Dados da Federação do Comércio de São Paulo ( Fecomércio) mostram que, de janeiro a maio, houve 235,22 demissões na região metropolitana de São Paulo. O saldo entre contratações e dispensas está negativo em cerca de 20 mil pessoas, o pior desde 2008, quando a federação começou a computar o dado. Ou seja, o comércio nunca demitiu tanto.


- Infelizmente esse número vai piorar. Até 2017 não acreditamos que o comércio aumente seu faturamento - afirma Vitor França, economista da Fecomércio.


Pressão máxima


Equipes reduzidas e queda nas comissões aumentam desafio do comércio


"Se o vendedor ganhava R$ 2 mil com comissão e está ganhando agora R$ 1.600, vai colocar as mãos para o céu" Roberto Kanter Professor da Fundação Getulio Vargas e especialista em varejo "Houve época em que o cliente pedia um cartão de crédito, e ele ficava pronto em até 45 minutos. Hoje, o foco é a redução da inadimplência" Carla Galo Consultora de varejo


Acombinação entre queda no volume de negócios e aumento de demissões impõe aos comerciários uma tarefa árdua. Vender mais, com uma equipe menor, assombrada pelo temor do desemprego e diante de uma queda na renda - já que parte do salário da categoria é composto por comissões. Em um cenário como esse, dizem especialistas, lojistas e comerciários precisam trabalhar juntos para manter o clima em alta, à espera do fim da crise.

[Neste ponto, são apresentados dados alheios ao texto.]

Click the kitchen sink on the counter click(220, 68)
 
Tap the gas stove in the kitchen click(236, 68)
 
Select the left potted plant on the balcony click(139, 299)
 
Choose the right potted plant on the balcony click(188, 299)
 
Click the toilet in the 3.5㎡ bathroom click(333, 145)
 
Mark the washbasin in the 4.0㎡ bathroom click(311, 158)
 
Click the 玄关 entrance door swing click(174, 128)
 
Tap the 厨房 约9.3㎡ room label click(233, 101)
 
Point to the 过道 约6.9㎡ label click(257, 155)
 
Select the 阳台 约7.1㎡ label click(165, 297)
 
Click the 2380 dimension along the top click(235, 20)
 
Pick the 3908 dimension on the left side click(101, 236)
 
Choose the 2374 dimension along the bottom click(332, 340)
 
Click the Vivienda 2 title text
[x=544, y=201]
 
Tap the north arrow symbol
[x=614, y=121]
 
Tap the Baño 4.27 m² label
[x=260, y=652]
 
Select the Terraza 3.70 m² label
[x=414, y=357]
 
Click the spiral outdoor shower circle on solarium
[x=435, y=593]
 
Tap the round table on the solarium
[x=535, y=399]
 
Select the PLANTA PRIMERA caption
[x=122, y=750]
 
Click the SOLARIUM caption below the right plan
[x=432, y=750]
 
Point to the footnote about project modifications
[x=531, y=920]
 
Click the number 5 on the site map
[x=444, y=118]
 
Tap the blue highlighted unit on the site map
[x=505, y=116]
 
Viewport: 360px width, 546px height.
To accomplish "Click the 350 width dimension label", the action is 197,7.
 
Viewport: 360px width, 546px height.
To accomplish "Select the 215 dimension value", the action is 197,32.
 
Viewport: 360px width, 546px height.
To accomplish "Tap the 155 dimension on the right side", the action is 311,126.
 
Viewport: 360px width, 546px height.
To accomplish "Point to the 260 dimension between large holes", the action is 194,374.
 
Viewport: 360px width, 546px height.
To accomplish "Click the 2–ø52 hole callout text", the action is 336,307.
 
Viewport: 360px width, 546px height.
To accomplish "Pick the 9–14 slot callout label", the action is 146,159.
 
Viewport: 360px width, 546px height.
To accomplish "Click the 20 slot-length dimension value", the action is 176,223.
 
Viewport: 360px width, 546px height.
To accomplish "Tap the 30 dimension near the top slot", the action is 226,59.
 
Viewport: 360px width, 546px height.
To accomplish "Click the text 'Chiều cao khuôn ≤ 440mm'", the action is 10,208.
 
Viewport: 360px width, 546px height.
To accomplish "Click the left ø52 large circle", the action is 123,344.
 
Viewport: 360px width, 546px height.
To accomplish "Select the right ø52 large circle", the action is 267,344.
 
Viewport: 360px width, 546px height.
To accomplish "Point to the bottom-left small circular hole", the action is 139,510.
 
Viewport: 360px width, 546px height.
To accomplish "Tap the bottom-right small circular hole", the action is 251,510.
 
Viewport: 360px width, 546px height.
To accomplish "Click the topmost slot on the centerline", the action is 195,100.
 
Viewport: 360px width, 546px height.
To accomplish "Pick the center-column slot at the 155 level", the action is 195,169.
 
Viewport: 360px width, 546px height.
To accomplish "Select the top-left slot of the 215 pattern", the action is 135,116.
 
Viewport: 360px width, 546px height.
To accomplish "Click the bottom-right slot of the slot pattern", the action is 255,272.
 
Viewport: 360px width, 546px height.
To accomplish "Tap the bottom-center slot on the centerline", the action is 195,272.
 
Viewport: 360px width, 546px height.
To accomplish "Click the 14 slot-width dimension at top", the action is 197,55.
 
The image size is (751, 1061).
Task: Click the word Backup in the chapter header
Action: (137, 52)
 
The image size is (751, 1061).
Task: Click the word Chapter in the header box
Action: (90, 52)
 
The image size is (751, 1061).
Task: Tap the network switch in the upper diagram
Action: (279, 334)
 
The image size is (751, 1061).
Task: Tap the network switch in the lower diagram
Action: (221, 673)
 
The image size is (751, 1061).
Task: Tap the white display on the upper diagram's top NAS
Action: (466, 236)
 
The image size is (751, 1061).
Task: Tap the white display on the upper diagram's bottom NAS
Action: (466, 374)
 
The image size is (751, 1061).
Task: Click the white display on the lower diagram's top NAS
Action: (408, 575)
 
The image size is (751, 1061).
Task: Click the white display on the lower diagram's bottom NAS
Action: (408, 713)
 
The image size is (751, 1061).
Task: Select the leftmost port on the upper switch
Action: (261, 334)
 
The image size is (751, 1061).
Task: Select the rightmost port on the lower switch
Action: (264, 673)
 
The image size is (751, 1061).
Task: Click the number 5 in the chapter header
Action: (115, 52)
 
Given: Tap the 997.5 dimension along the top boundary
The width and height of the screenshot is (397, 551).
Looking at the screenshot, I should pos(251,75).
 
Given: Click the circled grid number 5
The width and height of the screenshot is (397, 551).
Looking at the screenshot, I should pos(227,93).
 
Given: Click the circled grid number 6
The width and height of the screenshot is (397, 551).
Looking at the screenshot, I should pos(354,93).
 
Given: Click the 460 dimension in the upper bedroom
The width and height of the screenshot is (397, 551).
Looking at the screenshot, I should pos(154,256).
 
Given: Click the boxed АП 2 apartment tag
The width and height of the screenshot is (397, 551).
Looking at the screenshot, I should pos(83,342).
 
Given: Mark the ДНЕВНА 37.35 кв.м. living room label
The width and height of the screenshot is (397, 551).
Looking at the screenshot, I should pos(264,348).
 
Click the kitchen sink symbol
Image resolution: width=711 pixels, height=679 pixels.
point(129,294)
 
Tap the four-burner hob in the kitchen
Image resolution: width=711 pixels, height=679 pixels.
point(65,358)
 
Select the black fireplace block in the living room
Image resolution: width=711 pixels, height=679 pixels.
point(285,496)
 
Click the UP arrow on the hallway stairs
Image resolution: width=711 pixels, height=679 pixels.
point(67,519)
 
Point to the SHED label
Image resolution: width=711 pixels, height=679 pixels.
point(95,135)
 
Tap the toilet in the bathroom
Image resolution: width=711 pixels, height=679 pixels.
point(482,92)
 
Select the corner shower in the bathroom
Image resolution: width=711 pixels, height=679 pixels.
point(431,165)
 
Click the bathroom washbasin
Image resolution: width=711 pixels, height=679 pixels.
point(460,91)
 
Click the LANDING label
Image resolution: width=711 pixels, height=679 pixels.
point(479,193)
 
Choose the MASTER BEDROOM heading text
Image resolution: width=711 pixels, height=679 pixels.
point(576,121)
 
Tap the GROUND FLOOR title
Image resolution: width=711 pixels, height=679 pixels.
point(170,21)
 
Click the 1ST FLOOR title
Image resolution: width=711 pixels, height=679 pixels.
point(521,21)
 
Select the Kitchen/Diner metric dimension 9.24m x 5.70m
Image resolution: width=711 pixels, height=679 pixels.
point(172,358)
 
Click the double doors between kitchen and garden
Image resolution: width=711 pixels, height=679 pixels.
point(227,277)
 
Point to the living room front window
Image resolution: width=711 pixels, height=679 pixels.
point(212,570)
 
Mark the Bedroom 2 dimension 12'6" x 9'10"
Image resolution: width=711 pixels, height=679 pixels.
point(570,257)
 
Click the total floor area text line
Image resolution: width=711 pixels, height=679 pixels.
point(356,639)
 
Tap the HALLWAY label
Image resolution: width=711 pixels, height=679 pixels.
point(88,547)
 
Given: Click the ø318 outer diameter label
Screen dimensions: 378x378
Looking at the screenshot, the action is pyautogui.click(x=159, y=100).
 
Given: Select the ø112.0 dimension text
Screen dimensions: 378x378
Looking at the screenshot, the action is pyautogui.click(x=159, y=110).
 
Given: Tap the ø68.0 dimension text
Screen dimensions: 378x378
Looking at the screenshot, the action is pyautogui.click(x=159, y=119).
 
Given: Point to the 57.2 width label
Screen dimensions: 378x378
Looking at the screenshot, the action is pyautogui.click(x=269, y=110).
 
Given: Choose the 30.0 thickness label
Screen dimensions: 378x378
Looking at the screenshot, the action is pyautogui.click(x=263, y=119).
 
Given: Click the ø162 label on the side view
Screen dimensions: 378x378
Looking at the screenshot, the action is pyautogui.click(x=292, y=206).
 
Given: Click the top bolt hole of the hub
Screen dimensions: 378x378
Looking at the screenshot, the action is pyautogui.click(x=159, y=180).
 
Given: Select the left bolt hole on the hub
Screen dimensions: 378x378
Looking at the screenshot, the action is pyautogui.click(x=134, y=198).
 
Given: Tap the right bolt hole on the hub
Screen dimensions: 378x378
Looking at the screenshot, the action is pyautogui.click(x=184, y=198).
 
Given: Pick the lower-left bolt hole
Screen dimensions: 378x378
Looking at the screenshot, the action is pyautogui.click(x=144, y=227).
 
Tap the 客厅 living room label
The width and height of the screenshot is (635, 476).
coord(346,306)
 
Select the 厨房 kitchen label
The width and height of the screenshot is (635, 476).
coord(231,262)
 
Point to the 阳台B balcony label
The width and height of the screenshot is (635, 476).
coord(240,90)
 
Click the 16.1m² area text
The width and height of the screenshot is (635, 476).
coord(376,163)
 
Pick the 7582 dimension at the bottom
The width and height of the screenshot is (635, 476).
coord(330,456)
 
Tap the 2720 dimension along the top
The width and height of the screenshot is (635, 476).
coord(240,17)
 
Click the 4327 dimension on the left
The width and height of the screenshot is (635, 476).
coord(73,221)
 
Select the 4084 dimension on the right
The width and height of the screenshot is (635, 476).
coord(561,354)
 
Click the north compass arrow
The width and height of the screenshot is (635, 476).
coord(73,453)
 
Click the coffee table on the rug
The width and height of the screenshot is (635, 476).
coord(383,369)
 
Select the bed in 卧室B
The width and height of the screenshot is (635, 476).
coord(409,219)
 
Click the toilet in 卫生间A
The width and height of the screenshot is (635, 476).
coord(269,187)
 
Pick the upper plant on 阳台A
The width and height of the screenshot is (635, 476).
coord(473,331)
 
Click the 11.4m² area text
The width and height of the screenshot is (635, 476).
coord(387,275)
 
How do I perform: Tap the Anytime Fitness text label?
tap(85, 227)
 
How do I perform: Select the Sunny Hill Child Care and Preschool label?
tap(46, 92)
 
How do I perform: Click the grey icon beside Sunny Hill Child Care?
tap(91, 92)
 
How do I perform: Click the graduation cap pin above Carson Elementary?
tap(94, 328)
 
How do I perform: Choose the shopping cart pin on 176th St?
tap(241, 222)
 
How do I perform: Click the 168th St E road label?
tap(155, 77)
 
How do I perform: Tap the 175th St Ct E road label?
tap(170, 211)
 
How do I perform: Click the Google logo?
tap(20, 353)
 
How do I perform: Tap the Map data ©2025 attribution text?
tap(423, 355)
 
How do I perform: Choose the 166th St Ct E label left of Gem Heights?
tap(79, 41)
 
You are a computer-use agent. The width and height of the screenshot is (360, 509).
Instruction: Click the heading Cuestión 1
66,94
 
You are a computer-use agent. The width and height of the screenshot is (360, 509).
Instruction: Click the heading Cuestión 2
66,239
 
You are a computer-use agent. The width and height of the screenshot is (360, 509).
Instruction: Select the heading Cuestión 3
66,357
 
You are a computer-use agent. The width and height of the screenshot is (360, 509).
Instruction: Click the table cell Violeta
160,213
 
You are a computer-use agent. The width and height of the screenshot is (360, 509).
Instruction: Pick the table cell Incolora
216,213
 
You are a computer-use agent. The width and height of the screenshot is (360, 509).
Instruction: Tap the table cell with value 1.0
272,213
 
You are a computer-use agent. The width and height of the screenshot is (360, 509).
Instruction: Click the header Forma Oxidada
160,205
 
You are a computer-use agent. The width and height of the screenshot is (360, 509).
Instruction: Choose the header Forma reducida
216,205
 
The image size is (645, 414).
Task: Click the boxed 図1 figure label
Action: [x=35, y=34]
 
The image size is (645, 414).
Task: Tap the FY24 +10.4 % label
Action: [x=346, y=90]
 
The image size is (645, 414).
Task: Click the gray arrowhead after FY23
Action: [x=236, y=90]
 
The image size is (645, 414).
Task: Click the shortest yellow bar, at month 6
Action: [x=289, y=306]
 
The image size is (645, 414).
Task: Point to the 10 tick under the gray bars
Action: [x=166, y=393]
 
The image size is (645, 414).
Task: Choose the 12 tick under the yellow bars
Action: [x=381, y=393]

Economistas ouvidos pelo GLOBO evitam estimar o peso exato das comissões na média salarial dos vendedores, embora confirmem que a queda nas vendas tem impacto direto na renda dos funcionários.


- É um ciclo comum. Se a loja vende menos, a comissão vai cair - afirma o economista Roberto Kanter, professor da Fundação Getulio Vargas (FGV) e especialista em varejo.


'ACREDITAR NA RETOMADA'


Para Kanter, no entanto, manter o emprego deve ser a principal prioridade de quem está na ativa atualmente:


- O que vai acontecer hoje é que uma boa parte dos vendedores vai pensar se estará empregado no mês seguinte. Se ele ganhava R$ 2 mil com comissão e está ganhando R$ 1.600, vai colocar as mãos para o céu. É melhor do que ser mandado embora.


A consultora de varejo e especialista em marketing Carla Galo destaca que o setor vem de um período de fartura e, agora, precisa se adaptar.


- A questão era o crédito fácil. Houve uma época em que o cliente pedia um cartão de crédito, e ele ficava pronto em até 45 minutos. Hoje, o foco é a redução da inadimplência - afirma.


Para Carla, que trabalha com palestras motivacionais, manter o otimismo é importante quando o ritmo de vendas piora. Ela defende, por exemplo, que as metas das lojas sejam mantidas, mesmo que isso signifique maior pressão sobre a equipe:


- O empresário tem que acreditar na retomada e crer que é possível fazer a roda da economia girar. Imagina se faço uma reunião com meus colaboradores e digo: "vamos baixar a meta porque o Brasil está em crise". Todo mundo vai se acomodar.


A especialista dá algumas dicas para aliviar a tensão na hora de bater metas. Vale desde pensar em brindes para equipe até ações mais simples, como melhorar o relacionamento entre a chefia e a equipe, conversar mais. Carla conta que já visitou um pequeno supermercado em que os funcionários se dispuseram a fazer um mutirão para reformar a loja quando foram informados da possibilidade de demissões. Resultado: o dono do estabelecimento desistiu de fazer os cortes.


- Costumo falar que é preciso ter a mente aberta, espinha ereta e coração tranquilo. Ou seja, ficar atento à oportunidade, cuidar da saúde e ter calma, respirar fundo - orienta.


OSCILAÇÃO DO MERCADO


Se a pressão e o temor pelo desemprego aumentam o estresse no varejo, especialistas destacam que a crise tem hora para acabar, já que a economia anda em ciclos. O economista Raone Costa, da Catho Fipe, destaca que a alta do desemprego tem um efeito colateral bom: aliviar as contas do empregador:


- É importante notar que esse ciclo não vai até o fim. Enquanto o mercado de trabalho fica pior para o trabalhador, fica melhor para o empregador. Isso chega a tal ponto que a situação ficará tão boa para o empregador que ele consegue empregar muitas pessoas. O mercado de trabalho funciona como um pêndulo. As crises servem para isso. O problema é que a gente está no meio de movimento.